Fairystories takes on the famous 1920s story of one of the greatest hoaxes ever played on an established academic and author by a couple of children with art supplies and hat pins, framed in a fictional subplot involving a romance between neighbours. Arthur Conan Doyle championed a pair of country cousins who claimed to have taken photographs capturing them interacting with fairies, which were later revealed to be cut out drawings held in place with hat pins. In this adaptation young cousins Elsie and Frances become neighbours Polly and Henry, while Arthur Conan Doyle retains his name – and his reputation for believing in all things Supernatural.
Polly is a spoilt brat unhappy about being uprooted from a comfortable life in South Africa to live in the hellish chaos of a cosy English cottage with her domestically-challenged mother Elsie (Ali Harper). It is unclear how old Polly is meant to be, as she stamps her feet like a toddler one scene and coquettishly manipulates Henry the next, but the poorly written part is not the fault of the actor. Sophie Landis has already demonstrated her talent for tantruming in A Secret Garden, as well as her formidable voice. Few teenagers would be able to hold their own singing onstage with Roy Snow and Ali Harper, but Landis is in her element in such illustrious company.

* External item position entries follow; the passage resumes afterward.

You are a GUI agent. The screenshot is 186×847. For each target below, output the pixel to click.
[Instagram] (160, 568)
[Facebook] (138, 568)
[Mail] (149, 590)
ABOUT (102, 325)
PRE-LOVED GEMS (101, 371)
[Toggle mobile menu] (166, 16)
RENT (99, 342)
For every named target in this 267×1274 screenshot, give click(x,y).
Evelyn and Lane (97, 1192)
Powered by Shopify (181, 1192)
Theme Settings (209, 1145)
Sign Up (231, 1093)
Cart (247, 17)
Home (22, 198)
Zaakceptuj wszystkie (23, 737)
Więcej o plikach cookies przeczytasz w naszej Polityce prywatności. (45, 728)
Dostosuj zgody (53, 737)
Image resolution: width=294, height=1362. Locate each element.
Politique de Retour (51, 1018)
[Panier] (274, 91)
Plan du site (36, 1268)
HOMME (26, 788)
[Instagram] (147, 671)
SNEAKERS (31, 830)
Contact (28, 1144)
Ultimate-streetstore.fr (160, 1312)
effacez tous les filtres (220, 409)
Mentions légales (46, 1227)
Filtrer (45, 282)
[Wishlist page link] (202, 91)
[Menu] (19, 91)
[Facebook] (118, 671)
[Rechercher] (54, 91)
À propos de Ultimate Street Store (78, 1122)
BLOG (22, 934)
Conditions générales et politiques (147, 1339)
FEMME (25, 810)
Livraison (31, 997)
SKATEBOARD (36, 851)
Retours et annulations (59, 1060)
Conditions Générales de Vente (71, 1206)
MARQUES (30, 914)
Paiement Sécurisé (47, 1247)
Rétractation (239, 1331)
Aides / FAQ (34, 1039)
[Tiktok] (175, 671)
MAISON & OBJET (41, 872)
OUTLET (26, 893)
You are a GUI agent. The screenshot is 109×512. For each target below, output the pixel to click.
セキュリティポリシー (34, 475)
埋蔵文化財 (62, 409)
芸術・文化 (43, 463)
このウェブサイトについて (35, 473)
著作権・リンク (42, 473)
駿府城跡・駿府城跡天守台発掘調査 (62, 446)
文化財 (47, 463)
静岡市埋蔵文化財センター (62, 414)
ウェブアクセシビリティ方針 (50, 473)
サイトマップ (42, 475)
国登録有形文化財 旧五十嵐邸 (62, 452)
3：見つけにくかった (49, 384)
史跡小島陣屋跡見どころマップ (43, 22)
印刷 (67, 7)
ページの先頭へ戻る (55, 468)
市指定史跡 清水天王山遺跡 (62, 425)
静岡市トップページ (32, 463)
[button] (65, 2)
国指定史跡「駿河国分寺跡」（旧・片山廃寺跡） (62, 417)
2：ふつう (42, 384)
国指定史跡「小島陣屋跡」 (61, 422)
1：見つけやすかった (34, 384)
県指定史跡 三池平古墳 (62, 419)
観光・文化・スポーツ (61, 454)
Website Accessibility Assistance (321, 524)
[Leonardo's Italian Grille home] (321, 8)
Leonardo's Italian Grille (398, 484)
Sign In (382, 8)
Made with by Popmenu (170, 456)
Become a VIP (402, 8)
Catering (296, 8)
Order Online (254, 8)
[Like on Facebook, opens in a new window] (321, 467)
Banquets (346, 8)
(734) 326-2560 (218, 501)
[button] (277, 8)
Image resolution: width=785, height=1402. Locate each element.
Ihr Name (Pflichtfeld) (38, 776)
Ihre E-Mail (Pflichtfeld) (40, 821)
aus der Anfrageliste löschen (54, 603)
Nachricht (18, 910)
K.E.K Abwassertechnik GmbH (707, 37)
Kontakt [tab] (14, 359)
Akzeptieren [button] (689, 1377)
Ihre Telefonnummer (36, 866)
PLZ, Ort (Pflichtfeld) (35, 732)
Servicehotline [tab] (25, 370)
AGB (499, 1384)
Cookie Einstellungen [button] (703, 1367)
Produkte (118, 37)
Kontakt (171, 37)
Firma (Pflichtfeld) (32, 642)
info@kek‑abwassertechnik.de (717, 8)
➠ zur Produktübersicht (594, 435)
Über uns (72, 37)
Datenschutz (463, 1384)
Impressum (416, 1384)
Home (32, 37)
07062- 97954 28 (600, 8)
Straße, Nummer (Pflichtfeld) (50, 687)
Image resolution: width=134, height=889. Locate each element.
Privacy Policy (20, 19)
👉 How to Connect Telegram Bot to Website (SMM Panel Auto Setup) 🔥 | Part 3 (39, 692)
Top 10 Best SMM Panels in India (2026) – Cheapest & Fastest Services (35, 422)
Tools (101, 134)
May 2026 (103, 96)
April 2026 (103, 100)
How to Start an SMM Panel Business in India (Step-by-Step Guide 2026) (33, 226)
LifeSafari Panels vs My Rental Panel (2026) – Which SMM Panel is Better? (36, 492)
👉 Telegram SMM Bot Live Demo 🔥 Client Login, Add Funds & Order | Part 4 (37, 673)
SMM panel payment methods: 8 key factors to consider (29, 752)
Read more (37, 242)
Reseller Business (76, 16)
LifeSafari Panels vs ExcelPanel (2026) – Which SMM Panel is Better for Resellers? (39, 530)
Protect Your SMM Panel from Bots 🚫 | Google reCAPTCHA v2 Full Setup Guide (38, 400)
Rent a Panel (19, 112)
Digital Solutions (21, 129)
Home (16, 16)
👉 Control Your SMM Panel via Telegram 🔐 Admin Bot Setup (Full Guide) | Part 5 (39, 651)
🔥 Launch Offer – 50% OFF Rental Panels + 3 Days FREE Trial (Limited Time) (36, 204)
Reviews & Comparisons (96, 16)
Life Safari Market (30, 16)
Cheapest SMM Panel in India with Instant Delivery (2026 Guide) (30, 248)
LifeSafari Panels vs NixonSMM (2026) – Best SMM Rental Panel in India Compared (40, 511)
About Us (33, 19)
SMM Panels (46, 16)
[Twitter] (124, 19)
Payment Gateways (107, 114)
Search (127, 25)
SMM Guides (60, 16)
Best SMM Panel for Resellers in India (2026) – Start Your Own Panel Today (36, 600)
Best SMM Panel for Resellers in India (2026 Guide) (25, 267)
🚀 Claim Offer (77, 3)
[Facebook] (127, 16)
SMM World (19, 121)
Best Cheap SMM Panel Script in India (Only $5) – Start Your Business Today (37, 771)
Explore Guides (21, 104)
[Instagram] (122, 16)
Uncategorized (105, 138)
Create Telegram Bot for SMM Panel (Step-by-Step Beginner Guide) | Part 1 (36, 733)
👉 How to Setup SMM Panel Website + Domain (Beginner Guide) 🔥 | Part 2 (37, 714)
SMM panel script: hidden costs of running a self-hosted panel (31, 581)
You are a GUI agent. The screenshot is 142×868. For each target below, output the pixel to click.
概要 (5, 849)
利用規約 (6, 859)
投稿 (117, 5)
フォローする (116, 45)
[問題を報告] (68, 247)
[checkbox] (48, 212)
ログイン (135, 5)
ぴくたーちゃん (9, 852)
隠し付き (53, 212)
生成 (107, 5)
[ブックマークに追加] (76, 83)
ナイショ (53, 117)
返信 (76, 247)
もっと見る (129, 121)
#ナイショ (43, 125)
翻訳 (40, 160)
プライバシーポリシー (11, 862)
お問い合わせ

The romantic subplot between Elsie the widowed neighbour Edward (Roy Snow, swoon-worthy as ever) is entirely a creation of the playwright, and while Snow and Harper are both ideal romantic leads, their love story is decidedly odd. There is a particularly strange interaction early in their relationship when Harper’s character is interrupted scrubbing the kitchen floor in her undergarments. The effort required to shoehorn in some sauciness is misplaced, and the inclusion of the children in the moment is troubling. Similarly, the bickering over whether beating a child about the head is an appropriate form of discipline is jarring.
The worst clangers in the script are the blatantly misogynistic (Henry: “Girls; that you want to beat back with a big stick!”) and racist (Polly: “I didn’t know they had white servants in Yorkshire!”). Given this is a new work, it defies understanding that a playwright would choose to include such offensive phrases without any dramatic justification.
The script continues to prevent my appreciation of anything else happening onstage. Snow’s character speaks in streams of hackneyed sayings and proverbs, with attempts at humour that come across as nasty criticisms: “a tiresome little trait that a man could come to hate”.
There are still enjoyable aspects of Fairystories. The music is genuinely lovely, and the musicians glimmering behind a leafy curtain is magical. It is a shame the lyrics aren’t on a par with the composition: lines like “Litle changes, I feel them in the water, in the plumbing, in my brush, in my hair”, fail to evoke the same feeling. Still, this reimagining of a magical moment in time does offer alternative ways of viewing the famous fairy hoax, in a sympathetic manner.
Enchanting Productions has proven their worth in their previous work, and in the bright moments of delightful musical storytelling in Fairystories. Sadly, the flawed script let down the talented cast, and made Fairystories a disappointing experience for me. I look forward to their upcoming youth production of Oliver.
Fairystories ran from 10-13 April, 2024.